++++ Information given
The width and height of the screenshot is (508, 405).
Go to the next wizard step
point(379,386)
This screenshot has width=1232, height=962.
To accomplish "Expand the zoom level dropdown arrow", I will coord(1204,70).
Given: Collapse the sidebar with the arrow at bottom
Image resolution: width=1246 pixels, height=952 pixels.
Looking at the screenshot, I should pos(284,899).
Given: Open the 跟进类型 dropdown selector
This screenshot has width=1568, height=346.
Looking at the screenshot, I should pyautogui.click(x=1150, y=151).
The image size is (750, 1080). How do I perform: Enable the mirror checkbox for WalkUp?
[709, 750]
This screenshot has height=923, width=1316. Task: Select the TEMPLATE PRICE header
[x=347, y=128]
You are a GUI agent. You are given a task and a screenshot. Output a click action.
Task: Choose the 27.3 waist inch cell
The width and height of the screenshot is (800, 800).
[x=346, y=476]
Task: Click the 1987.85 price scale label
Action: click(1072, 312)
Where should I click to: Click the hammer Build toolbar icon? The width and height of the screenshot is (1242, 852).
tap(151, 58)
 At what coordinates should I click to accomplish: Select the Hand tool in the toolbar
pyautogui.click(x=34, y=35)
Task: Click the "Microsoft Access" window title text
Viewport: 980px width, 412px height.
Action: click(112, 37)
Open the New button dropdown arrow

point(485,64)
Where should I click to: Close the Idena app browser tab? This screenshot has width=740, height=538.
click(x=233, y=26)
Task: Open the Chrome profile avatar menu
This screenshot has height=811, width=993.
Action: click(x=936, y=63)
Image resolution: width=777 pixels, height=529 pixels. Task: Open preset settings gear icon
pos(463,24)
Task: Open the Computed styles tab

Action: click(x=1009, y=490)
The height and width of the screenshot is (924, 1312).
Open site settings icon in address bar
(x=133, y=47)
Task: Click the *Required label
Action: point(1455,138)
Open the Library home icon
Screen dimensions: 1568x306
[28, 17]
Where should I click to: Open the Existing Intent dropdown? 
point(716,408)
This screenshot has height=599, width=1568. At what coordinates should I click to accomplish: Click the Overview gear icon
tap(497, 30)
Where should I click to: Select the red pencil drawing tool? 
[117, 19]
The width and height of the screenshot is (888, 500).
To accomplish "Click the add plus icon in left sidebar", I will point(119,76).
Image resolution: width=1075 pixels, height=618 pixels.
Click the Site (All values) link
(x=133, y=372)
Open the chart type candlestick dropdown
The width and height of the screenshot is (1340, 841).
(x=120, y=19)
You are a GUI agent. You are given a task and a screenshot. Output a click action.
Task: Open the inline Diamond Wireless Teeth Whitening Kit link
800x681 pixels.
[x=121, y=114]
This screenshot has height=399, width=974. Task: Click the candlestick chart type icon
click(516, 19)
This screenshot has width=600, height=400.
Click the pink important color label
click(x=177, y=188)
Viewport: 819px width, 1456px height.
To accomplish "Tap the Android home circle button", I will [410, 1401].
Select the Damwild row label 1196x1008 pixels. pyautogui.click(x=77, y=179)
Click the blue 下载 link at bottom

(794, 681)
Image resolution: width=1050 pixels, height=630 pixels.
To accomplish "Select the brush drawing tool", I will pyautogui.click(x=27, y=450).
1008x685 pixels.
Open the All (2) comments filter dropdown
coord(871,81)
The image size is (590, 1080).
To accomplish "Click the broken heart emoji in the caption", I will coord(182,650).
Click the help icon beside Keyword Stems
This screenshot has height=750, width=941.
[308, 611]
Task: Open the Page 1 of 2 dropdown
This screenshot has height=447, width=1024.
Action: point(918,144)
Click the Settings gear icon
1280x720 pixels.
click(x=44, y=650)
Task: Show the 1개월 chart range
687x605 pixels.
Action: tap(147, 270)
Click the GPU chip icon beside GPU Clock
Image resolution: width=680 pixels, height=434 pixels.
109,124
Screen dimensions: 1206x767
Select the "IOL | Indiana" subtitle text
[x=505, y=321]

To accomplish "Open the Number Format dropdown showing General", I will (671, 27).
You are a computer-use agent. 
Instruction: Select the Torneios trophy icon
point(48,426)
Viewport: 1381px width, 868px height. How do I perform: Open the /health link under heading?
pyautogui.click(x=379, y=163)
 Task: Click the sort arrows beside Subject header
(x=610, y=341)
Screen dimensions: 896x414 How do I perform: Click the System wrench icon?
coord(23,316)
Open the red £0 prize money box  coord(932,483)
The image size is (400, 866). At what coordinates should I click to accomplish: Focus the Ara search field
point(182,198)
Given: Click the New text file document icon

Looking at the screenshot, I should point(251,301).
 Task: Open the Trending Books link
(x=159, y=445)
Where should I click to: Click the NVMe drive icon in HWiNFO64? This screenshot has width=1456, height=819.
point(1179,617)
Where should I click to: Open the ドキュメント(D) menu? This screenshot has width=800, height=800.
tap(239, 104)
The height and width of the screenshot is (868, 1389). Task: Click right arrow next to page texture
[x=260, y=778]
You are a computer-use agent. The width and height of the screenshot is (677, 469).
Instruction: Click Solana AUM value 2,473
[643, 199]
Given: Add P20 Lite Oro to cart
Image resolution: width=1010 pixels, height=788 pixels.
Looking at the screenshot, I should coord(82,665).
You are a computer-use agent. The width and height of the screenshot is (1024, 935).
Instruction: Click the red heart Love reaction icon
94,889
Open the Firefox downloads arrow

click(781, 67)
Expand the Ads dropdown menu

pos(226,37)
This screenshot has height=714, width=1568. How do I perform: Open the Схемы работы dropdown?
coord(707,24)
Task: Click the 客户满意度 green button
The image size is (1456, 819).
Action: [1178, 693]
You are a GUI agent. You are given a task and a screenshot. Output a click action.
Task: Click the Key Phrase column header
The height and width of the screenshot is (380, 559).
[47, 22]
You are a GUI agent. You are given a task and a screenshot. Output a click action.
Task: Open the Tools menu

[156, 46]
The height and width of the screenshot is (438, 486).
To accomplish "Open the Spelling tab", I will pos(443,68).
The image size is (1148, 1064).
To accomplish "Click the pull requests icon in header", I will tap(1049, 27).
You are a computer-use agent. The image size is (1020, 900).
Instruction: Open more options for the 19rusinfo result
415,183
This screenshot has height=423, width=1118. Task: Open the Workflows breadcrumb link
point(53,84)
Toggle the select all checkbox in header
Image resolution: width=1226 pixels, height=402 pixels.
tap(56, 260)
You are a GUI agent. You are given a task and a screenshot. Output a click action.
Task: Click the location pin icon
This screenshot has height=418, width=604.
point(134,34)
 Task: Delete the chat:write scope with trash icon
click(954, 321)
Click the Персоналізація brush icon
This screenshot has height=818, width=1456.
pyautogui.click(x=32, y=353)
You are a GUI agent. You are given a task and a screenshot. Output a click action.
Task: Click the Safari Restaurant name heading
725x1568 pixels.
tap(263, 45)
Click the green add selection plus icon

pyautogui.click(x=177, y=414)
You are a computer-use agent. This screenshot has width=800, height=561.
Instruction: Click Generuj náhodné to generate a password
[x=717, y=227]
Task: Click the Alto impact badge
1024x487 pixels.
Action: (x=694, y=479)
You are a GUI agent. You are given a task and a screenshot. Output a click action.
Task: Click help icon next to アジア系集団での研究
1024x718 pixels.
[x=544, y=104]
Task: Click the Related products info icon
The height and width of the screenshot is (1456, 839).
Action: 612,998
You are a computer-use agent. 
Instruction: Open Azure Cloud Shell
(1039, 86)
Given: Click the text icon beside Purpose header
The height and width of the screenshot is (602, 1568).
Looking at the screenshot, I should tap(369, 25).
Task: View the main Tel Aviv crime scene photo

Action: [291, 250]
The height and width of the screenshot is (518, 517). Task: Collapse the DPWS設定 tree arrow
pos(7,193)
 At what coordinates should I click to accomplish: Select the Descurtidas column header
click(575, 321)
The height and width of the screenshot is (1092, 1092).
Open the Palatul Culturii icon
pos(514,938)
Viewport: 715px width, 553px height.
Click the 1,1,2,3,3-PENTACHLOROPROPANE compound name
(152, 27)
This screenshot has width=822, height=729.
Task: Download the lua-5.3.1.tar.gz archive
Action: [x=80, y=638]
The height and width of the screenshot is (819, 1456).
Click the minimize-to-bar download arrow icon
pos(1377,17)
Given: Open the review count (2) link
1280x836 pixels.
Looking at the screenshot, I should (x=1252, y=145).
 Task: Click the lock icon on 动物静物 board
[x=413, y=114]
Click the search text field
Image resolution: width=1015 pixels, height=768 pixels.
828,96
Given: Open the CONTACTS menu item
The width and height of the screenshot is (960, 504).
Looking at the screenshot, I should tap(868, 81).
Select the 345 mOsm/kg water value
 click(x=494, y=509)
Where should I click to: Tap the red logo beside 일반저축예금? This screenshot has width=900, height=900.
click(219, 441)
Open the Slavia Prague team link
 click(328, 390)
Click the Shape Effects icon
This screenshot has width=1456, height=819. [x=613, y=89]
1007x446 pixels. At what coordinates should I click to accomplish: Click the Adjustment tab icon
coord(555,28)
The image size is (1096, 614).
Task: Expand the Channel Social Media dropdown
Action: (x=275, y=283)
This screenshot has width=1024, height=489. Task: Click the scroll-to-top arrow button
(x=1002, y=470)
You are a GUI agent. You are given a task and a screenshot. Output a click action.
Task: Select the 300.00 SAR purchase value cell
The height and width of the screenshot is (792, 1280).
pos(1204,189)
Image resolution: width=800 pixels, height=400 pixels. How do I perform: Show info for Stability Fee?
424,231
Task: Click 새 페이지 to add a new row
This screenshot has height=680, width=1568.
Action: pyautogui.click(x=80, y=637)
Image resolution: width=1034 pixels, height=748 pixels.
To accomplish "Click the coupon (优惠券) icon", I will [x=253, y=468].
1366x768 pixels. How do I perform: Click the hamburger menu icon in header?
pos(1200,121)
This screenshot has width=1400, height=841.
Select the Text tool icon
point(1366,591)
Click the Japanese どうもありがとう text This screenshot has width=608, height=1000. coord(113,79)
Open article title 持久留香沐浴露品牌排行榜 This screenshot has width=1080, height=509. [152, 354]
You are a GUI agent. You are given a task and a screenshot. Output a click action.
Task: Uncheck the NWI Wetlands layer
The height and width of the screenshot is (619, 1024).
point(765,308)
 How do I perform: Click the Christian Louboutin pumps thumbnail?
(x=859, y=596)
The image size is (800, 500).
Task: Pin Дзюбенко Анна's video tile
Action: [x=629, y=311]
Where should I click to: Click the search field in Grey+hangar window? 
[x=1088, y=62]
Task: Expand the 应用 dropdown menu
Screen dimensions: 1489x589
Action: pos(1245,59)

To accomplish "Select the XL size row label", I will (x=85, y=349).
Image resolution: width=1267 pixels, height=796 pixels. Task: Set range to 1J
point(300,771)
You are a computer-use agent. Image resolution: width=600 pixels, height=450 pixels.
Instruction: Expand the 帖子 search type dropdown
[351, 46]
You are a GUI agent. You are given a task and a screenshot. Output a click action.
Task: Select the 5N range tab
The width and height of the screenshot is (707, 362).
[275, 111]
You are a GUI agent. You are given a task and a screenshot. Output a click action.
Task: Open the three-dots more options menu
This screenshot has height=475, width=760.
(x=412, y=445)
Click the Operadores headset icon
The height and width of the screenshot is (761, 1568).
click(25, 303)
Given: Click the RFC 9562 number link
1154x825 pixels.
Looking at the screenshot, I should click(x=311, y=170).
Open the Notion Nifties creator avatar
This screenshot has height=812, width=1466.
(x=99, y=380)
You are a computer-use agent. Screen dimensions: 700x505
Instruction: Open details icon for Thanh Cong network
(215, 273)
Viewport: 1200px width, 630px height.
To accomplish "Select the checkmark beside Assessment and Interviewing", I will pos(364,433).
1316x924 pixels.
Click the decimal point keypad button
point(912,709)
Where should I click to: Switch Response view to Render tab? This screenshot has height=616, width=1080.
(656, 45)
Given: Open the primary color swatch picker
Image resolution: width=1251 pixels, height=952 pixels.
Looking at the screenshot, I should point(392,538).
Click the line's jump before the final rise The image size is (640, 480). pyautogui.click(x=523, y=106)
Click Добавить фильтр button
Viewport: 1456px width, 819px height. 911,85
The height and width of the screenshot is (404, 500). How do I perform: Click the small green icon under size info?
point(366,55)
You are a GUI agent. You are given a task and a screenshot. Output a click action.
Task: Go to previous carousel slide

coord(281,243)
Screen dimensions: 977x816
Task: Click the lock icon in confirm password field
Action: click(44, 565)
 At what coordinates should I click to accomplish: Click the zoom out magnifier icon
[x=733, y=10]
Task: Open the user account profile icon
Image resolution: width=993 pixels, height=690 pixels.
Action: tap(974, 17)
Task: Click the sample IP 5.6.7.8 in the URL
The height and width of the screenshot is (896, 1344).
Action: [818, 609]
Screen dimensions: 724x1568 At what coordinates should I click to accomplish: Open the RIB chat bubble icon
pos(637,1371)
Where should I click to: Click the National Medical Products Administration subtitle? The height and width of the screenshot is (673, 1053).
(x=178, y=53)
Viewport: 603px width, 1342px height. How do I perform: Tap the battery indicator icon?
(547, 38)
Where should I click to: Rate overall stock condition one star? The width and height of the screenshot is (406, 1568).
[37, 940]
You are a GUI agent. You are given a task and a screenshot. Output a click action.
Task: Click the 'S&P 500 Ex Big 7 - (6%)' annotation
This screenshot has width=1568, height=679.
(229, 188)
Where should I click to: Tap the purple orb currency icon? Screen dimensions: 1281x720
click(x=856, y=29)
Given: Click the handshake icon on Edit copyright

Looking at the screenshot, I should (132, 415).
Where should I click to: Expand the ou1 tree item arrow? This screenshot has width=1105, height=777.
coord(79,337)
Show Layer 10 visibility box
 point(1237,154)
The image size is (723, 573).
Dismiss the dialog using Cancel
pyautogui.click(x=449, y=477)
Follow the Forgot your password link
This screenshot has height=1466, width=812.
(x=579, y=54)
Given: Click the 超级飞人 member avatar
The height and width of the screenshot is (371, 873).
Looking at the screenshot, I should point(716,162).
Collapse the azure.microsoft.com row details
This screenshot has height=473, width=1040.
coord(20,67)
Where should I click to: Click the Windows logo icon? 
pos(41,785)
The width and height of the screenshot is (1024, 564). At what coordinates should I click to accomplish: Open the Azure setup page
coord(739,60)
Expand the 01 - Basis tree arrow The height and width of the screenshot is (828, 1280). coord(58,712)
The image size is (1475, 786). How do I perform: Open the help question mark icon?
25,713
++++++++
### Task directions
How many lines in the entries above contain the word "more"? Give only the number.

### Reply
2